Don't just memorize the sequence of events. Know why each stage exists, what molecular players are involved, and how errors at each step would affect the final protein product. When you understand the logic behind transcription, RNA processing, and translation, you can reason through any question—even ones featuring unfamiliar scenarios.
The first major phase converts the stable DNA archive into a portable RNA message. This is where genetic information leaves the nucleus and becomes accessible for protein production.
Before mRNA can leave the nucleus, it must be modified for stability, export, and accurate reading. These modifications distinguish eukaryotic gene expression from prokaryotic.
Compare: 5' cap vs. poly-A tail—both protect mRNA from exonucleases, but the cap functions primarily in translation initiation while the tail regulates mRNA lifespan. If an FRQ asks about mRNA stability, mention both modifications.
Translation occurs at the ribosome and involves three distinct phases. Each phase requires specific factors, energy input, and precise molecular recognition between codons and anticodons.

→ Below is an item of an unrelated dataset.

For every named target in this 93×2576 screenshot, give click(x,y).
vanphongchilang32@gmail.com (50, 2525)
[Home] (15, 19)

Compare: Initiation vs. elongation energy requirements—both consume GTP, but initiation uses it for complex assembly while elongation uses it for tRNA delivery and translocation. Understanding energy coupling here helps explain why translation is metabolically expensive.

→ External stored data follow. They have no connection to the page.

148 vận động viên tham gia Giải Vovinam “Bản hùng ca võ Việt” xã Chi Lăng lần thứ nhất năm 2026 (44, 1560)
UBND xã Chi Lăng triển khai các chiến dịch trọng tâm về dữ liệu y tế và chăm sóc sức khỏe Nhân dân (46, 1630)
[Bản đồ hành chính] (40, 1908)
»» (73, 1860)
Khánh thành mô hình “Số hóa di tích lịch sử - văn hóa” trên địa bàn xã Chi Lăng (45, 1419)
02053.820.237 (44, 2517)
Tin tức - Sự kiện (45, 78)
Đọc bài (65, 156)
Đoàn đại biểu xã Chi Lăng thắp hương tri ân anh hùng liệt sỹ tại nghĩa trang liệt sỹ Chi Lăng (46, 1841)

A polypeptide chain isn't necessarily a functional protein. Post-translational modifications fine-tune activity, direct localization, and enable regulation.
Compare: Phosphorylation vs. ubiquitination—both are reversible modifications, but phosphorylation typically modulates activity while ubiquitination often marks proteins for destruction. Both are critical for cellular signaling cascades.
| Concept | Best Examples |
|---|---|
| Information transfer (DNA→RNA) | Transcription, RNA polymerase activity |
| mRNA stability mechanisms | 5' cap, poly-A tail |
| Codon recognition | Initiation (AUG/Met), elongation (codon-anticodon pairing) |
| Energy requirements | GTP in initiation, elongation, termination |
| Catalytic RNA (ribozyme) | Peptidyl transferase in elongation |
| Reversible protein regulation | Phosphorylation, ubiquitination |
| Protein targeting/localization | Glycosylation, signal sequences |
| Quality control | Splicing, ubiquitin-proteasome pathway |
Which two stages of protein synthesis require GTP hydrolysis, and what specific processes does the energy power in each case?
Compare and contrast the functions of the 5' cap and poly-A tail—how do both contribute to successful gene expression?
If a mutation prevented spliceosome function, what would happen to the mRNA and the resulting protein?
A ribosome reaches a UAG codon. Explain why no tRNA binds and describe the molecular events that follow.
How do phosphorylation and ubiquitination differ in their typical effects on protein function? Give a scenario where each would be biologically important.